» **TASK TO CARRY OUT**
The result should hold only the lines from the one with "How do I perform: Click" through the final line of the data below, transcribed exactly, pictures left out.

» **DATA SHOWN**
§ §

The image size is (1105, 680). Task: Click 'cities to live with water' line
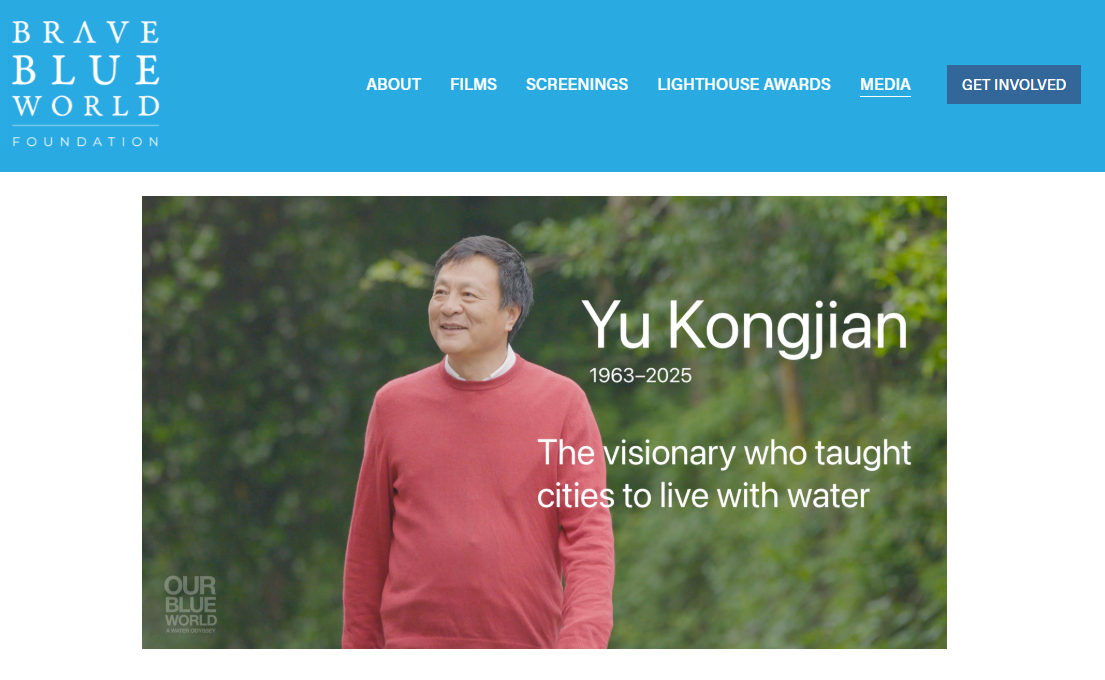click(703, 495)
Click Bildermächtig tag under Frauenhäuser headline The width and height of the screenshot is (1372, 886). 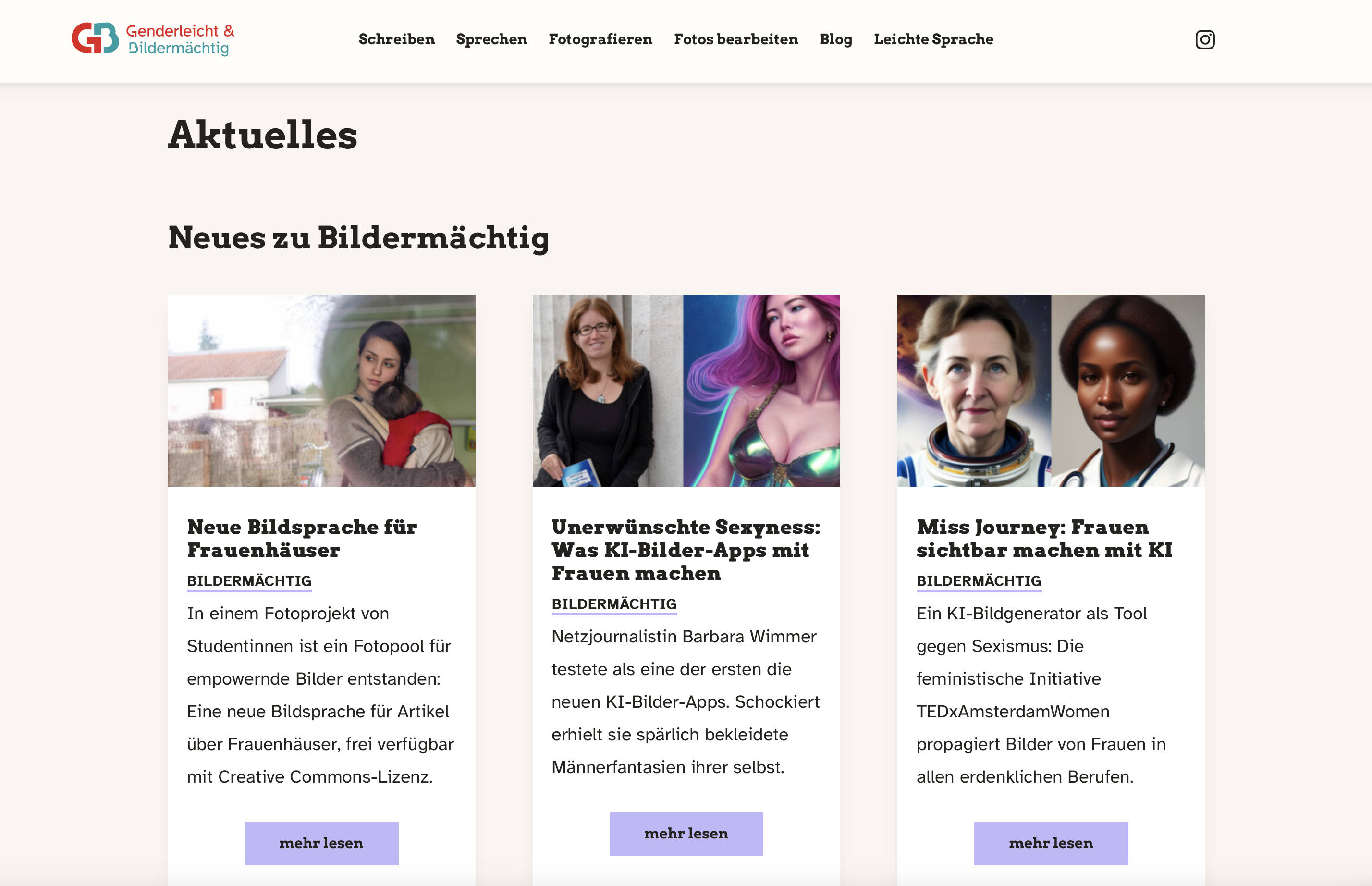[249, 581]
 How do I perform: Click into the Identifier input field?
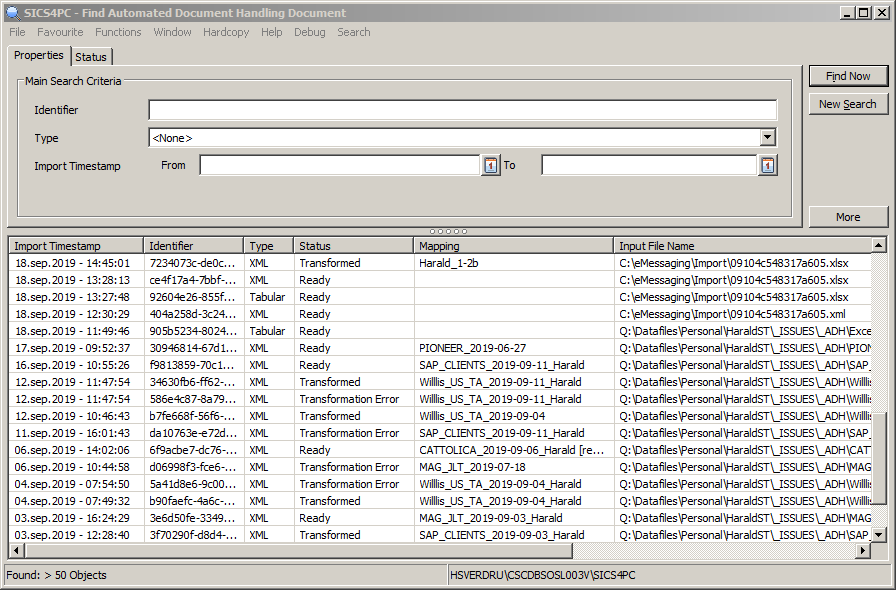462,110
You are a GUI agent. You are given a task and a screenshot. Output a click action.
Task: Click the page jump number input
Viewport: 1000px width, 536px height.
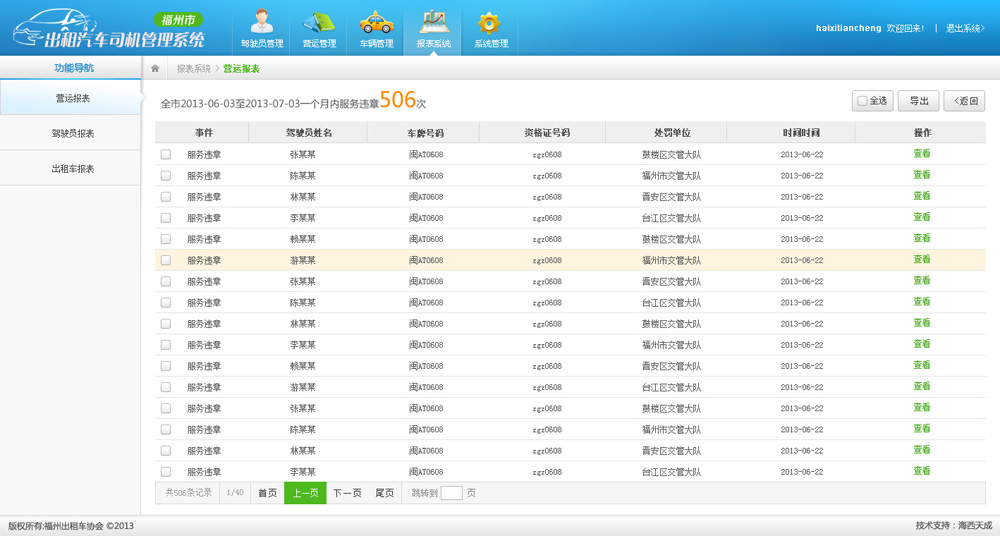click(452, 493)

§ §

» **YOUR SOLUTION**
 How do I perform: Click into the Identifier input field?
462,110
You are a GUI agent. You are given a task and a screenshot. Output a click action.
Task: Click the page jump number input
Viewport: 1000px width, 536px height.
click(452, 493)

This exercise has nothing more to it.